La guerra con los Medias Coronas
A su debido tiempo, Locke y los demás Caballeros Bastardos pudieron pasearse a sus anchas vestidos con ropas de paisano. Locke y Jean estaban a punto de cumplir doce años de edad; daba de ojo que los Sanza eran algo mayores que él. Y cada vez era más difícil tenerlos enjaulados todo el tiempo en la Casa de Perelandro, sobre todo cuando no se sentaban en las gradas o uno de ellos se iba a donde fuera para aprender alguno de los «noviciados» del padre Cadenas.
Poco a poco Cadenas enviaba fuera a sus chicos para que fueran iniciados en los grandes templos de los once dioses restantes de Therin. Cualquiera de ellos entraba en un templo bajo un nombre falso, pero sólo a causa de los hilos que Cadenas podía mover y de las palmas en las que podía dejar alguna que otra moneda. Ya dentro, el joven Caballero Bastardo tenía por fuerza que agradar a sus superiores, ya fuera por su caligrafía, sus conocimientos de teología, su disciplina o su sinceridad. El ascenso llegaba rápidamente, de hecho lo más deprisa que era posible; así que, al poco tiempo, el recién llegado recibía las enseñanzas de lo que se llamaba el «ritual interior», formado por las oraciones y los actos rituales que los sacerdotes sólo compartían con los demás sacerdotes y los iniciados.
Aquellas enseñanzas no eran mantenidas en el más absoluto de los secretos, puesto que los sacerdotes de cualquiera de las órdenes de Therin no podían ni imaginarse que nadie pudiera tener la audacia de ofender a los dioses solicitando una iniciación que no deseaba verdaderamente.

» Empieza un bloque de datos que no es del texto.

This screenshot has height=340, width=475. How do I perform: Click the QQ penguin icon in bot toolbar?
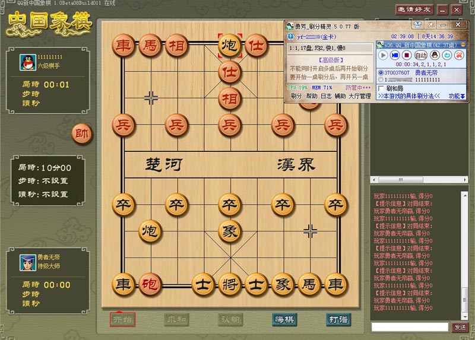coord(433,55)
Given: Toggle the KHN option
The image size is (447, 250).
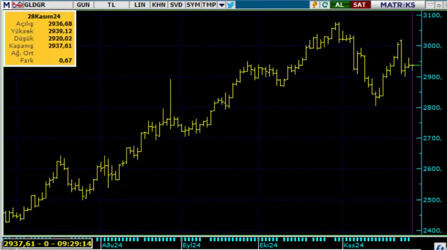Looking at the screenshot, I should 158,5.
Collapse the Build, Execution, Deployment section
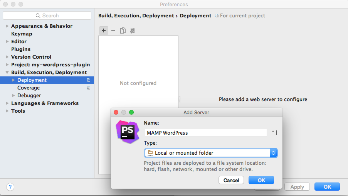Viewport: 348px width, 196px height. (x=7, y=73)
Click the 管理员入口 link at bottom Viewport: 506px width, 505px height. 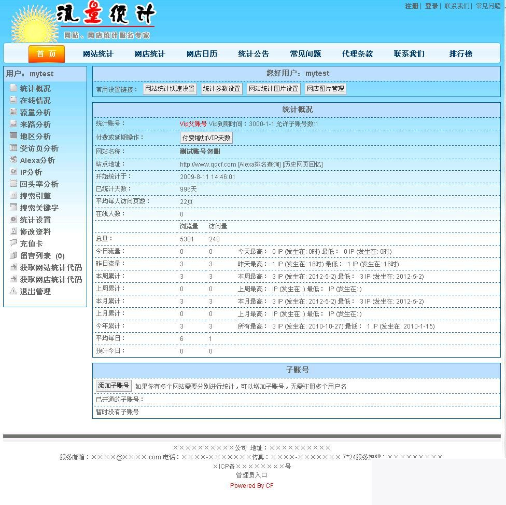251,475
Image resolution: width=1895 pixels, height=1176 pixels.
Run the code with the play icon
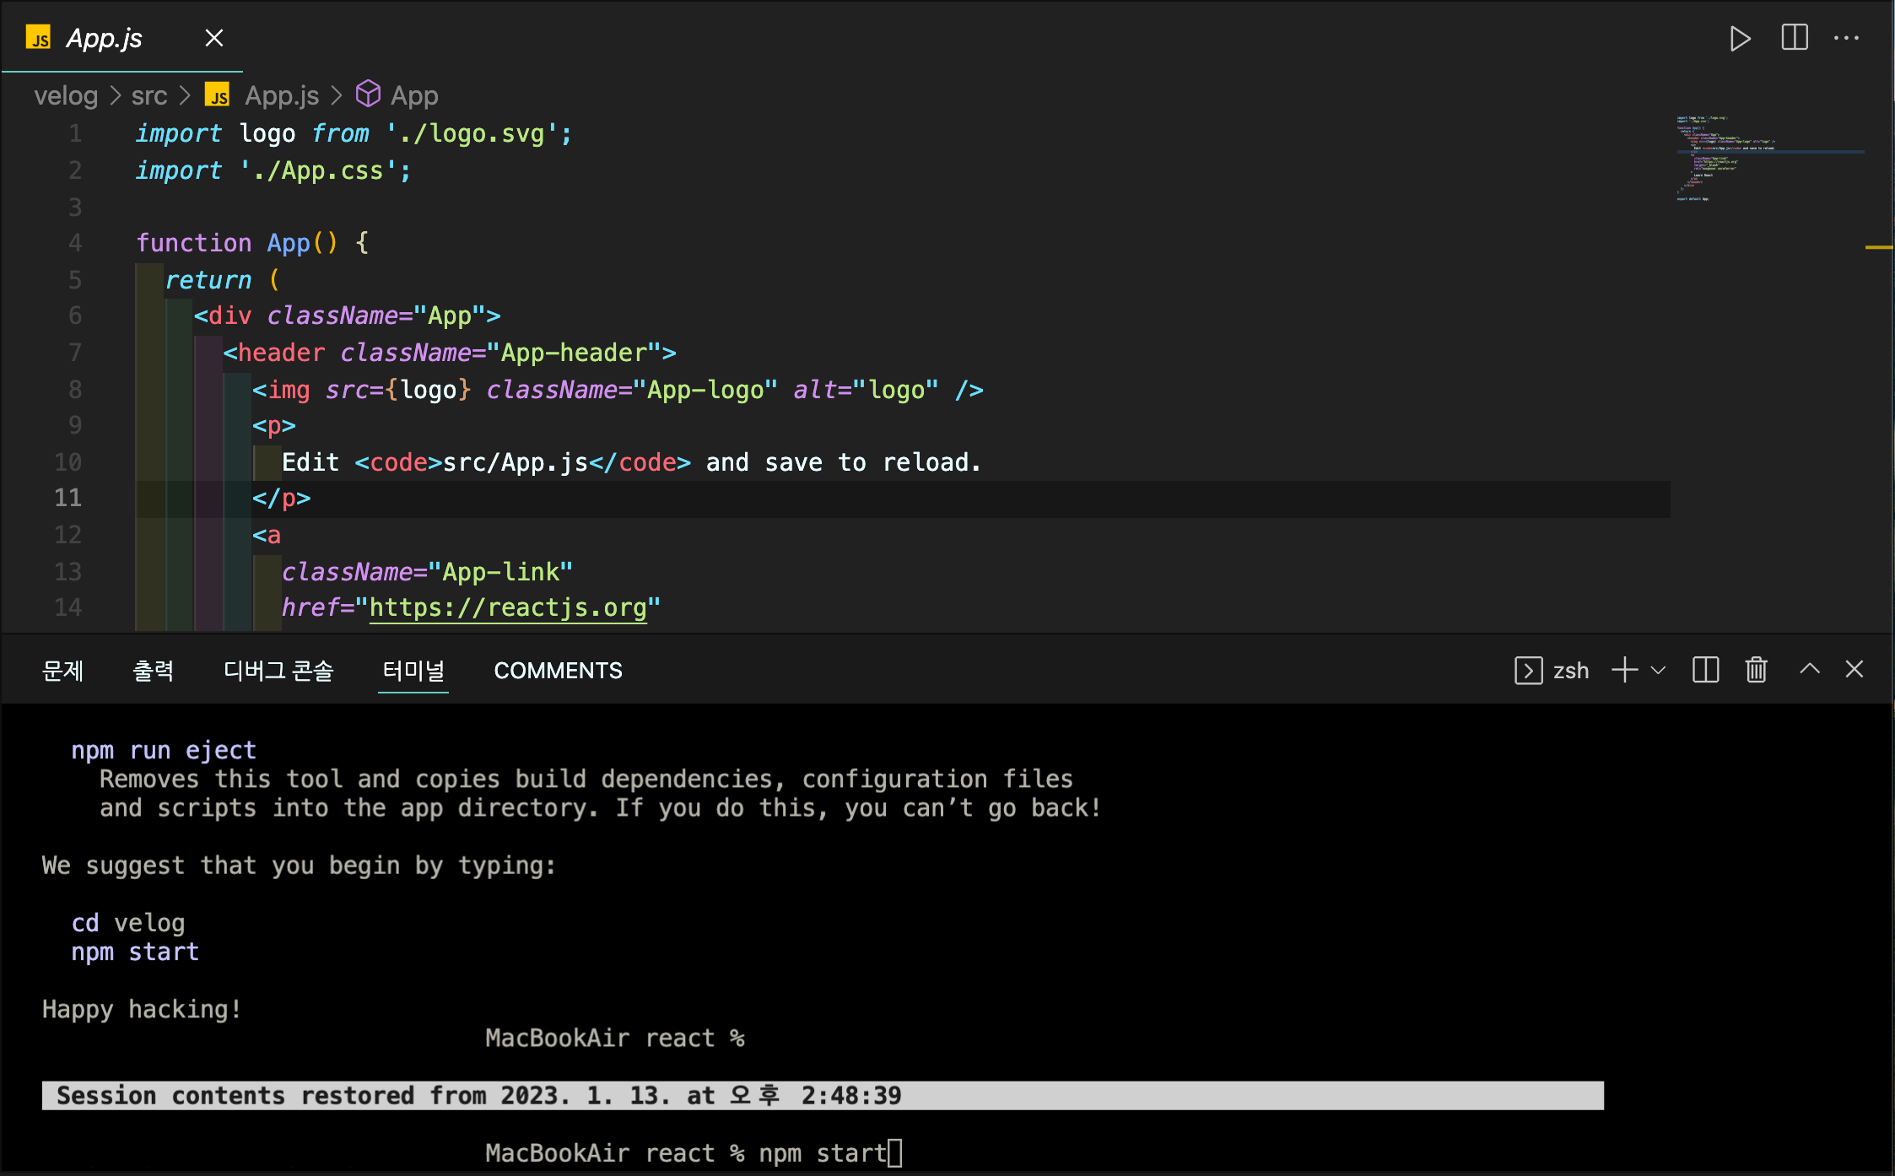pos(1739,39)
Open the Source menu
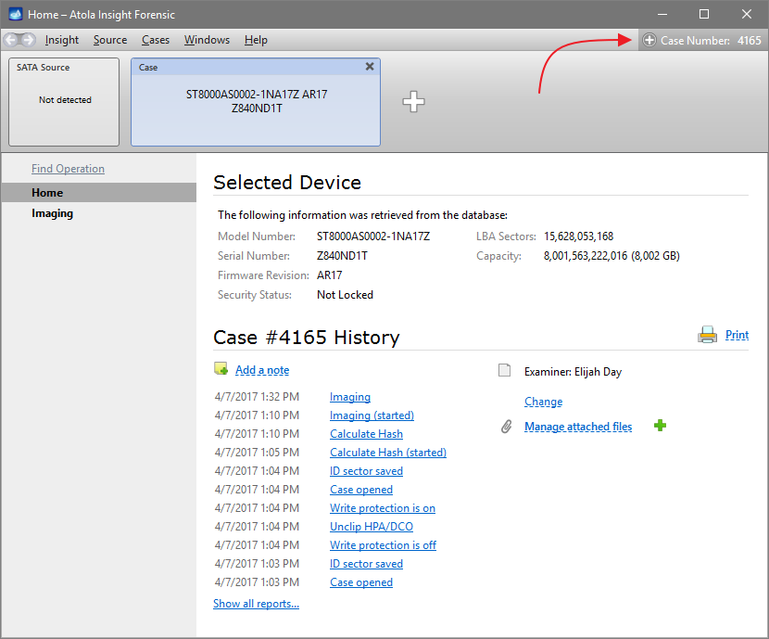The image size is (769, 639). (110, 40)
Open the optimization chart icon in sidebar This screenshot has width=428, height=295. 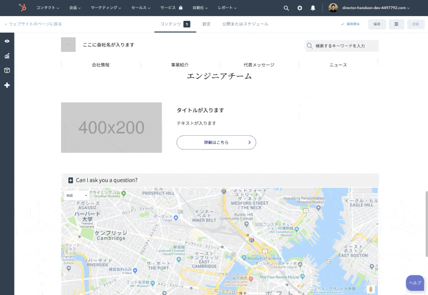tap(7, 56)
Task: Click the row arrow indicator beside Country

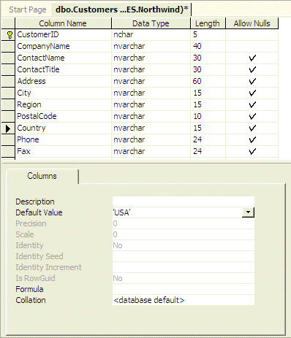Action: 8,128

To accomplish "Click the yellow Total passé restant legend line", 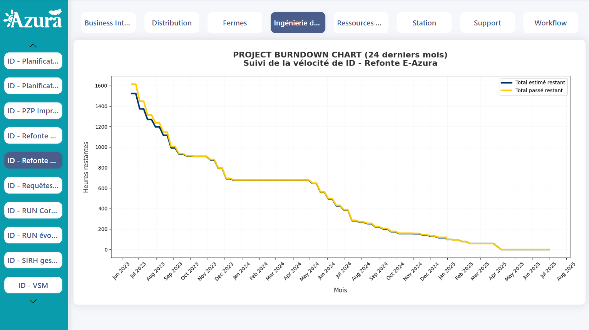I will click(x=506, y=91).
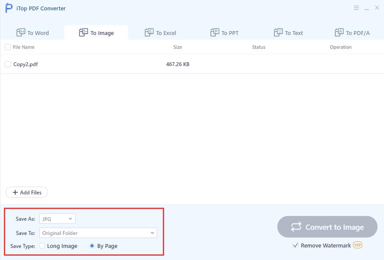The height and width of the screenshot is (260, 384).
Task: Click the To Excel spreadsheet icon
Action: 149,32
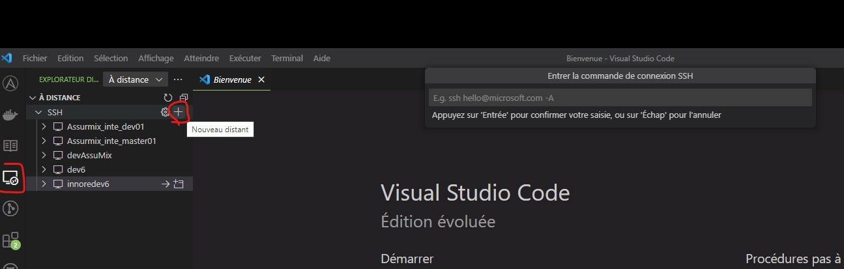
Task: Expand the devAssuMix host entry
Action: click(44, 155)
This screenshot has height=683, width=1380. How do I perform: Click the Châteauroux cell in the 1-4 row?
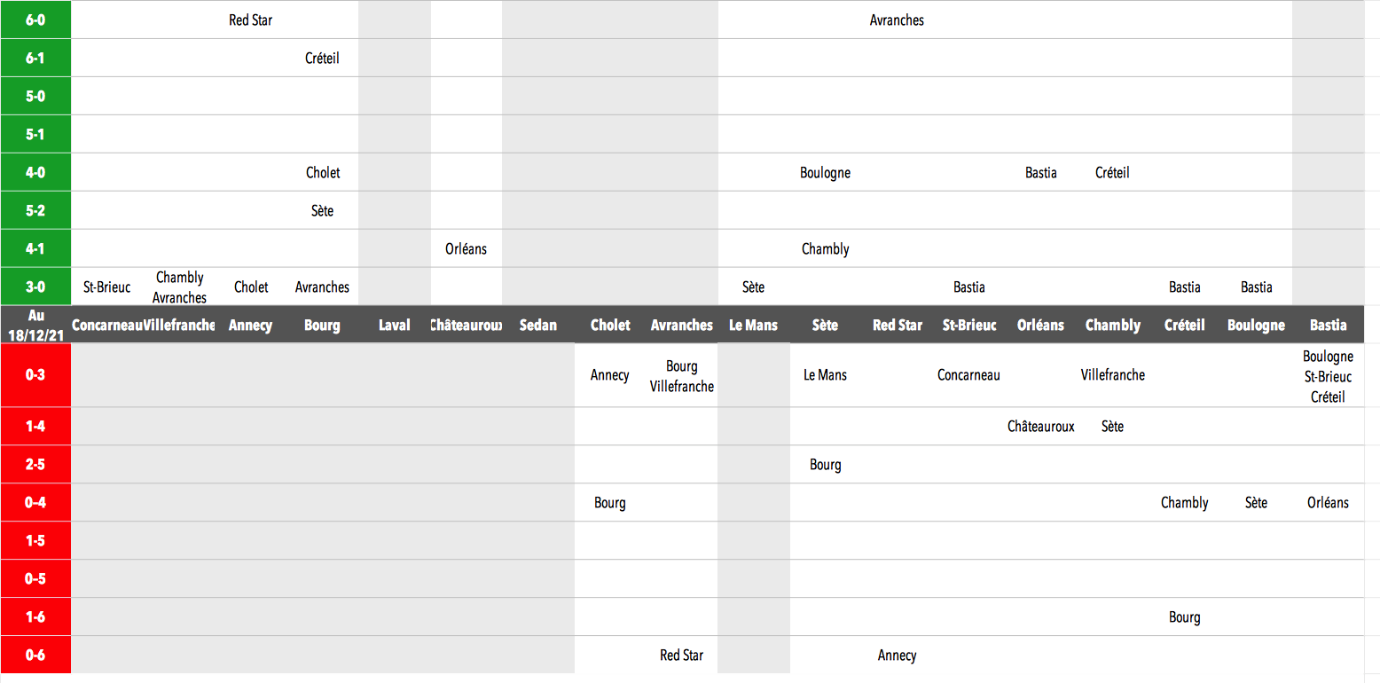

Tanto aquellos que compartían la idea un tanto herética de que había trece dioses, como la minoría que creía en la existencia del Decimotercero, no se podían ni imaginar que nadie pudiera hacer lo que, en efecto, hacían Cadenas y sus chicos.
Invariablemente, después de varios meses de excelente aprovechamiento, cada uno de aquellos fieles jóvenes iniciados moría en el transcurso de algún accidente imprevisto. A Calo le apetecía «ahogarse», puesto que podía contener la respiración durante muchísimo tiempo y le gustaba nadar por debajo del agua. Galdo prefería «desaparecer» simplemente, si era posible en el transcurso de alguna tormenta o de cualquier otro acontecimiento melodramático. Locke preparaba unos engaños muy bien elaborados que tardaba semanas en pergeñar. En cierta ocasión se escabulló de la Orden de Nara (Maestra de la Plaga y Señora de las Enfermedades Ubicuas) al dejar sus hábitos de iniciado, rotos y manchados con sangre de conejo, al lado de su cuaderno de apuntes y de unas cuantas cartas, en un callejón cerca del templo.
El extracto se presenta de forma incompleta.